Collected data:
## START

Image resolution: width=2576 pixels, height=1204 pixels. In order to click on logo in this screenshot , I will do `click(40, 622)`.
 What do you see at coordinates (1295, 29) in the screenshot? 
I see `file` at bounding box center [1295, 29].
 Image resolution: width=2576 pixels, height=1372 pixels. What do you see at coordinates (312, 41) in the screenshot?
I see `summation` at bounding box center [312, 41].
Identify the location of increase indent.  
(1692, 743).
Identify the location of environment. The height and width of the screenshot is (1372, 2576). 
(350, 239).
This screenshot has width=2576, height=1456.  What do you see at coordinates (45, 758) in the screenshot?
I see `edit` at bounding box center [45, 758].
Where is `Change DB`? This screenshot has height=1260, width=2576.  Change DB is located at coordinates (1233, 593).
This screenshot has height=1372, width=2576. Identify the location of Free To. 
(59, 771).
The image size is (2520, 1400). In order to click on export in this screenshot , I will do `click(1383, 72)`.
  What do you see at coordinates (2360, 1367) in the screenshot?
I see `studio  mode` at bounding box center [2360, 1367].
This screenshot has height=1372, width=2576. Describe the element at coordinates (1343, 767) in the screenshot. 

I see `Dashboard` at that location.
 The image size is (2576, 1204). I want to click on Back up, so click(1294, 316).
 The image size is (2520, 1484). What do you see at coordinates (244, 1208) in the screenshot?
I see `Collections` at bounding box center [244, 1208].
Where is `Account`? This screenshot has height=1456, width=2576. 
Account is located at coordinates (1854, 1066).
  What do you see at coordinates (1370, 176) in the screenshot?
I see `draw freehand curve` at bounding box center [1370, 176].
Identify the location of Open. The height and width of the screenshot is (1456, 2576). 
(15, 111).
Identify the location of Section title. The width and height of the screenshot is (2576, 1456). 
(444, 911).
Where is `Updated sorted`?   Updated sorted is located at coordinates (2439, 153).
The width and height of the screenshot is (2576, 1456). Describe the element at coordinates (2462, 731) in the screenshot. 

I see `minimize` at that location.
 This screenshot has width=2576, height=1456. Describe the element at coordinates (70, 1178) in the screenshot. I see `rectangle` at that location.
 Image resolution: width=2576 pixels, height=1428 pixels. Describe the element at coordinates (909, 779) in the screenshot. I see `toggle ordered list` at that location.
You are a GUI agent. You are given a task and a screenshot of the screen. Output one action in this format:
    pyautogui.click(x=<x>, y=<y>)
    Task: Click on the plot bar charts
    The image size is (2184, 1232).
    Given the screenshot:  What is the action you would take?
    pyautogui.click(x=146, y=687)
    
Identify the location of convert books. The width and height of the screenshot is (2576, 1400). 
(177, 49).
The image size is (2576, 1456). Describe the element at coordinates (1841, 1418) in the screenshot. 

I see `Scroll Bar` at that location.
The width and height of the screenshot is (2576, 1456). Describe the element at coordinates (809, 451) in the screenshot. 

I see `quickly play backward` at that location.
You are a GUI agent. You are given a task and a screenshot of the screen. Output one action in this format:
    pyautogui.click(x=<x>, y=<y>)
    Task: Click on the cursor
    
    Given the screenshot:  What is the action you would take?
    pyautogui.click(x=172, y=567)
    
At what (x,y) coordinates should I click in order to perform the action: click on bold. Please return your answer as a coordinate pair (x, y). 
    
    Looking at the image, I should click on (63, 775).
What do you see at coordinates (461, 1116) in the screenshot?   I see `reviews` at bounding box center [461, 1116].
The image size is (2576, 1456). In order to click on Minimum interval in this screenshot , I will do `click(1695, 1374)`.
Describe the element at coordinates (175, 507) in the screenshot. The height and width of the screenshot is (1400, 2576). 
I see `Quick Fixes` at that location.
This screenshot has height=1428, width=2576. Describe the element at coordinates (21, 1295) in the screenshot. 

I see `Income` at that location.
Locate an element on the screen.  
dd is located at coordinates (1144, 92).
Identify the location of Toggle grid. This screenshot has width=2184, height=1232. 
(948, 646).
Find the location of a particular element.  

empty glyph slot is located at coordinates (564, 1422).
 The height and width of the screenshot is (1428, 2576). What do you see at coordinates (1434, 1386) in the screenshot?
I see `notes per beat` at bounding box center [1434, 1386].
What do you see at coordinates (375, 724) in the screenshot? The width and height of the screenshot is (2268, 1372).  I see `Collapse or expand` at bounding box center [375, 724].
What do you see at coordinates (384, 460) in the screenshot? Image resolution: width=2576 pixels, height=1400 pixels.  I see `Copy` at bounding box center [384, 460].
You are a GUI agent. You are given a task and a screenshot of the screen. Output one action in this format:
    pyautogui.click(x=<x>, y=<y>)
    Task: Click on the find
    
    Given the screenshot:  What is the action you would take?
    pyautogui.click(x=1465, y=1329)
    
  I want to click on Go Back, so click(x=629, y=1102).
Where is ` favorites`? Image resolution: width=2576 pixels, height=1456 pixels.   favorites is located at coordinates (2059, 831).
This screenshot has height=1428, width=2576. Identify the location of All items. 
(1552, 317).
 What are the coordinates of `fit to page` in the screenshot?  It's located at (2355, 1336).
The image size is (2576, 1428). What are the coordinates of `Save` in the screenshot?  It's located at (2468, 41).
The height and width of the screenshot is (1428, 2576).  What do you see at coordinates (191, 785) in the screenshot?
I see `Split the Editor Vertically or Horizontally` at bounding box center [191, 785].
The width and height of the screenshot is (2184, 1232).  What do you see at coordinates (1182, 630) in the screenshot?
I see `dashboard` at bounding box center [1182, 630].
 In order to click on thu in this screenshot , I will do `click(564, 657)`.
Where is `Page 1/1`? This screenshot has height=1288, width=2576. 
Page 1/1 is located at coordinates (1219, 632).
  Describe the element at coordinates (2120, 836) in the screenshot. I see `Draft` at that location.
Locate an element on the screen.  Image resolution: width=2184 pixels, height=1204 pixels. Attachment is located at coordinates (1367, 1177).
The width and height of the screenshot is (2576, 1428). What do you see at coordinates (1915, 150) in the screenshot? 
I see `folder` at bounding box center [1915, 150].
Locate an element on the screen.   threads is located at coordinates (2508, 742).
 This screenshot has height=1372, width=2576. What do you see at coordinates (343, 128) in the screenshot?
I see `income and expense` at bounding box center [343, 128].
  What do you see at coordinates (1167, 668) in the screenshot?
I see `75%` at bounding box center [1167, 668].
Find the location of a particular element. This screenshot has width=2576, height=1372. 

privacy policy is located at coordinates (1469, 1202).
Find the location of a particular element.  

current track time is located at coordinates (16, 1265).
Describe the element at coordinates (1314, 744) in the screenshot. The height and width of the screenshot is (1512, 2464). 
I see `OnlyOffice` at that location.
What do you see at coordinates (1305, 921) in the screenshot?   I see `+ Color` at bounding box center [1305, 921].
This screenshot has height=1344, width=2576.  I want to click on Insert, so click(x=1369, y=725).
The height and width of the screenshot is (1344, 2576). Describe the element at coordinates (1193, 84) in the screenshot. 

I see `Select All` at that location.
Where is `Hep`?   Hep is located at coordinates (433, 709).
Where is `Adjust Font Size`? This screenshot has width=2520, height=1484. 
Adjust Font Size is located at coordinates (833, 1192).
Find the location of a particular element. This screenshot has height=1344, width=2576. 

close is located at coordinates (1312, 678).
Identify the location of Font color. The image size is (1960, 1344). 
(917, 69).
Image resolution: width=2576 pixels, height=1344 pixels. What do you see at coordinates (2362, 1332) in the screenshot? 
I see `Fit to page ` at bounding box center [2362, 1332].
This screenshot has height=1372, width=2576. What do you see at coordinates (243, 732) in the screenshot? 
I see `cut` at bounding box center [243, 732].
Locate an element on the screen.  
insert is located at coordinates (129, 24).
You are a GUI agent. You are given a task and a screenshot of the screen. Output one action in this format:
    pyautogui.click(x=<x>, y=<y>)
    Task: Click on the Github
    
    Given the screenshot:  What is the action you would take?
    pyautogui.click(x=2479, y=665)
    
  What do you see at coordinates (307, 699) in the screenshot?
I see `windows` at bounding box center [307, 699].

## END

Challenge: Extract each line of the listing above that contains the string "want", matching case exactly.

Expected output:
 The image size is (2576, 1204). I want to click on Back up, so click(1294, 316).
  I want to click on Go Back, so click(x=629, y=1102).
This screenshot has height=1344, width=2576.  I want to click on Insert, so click(x=1369, y=725).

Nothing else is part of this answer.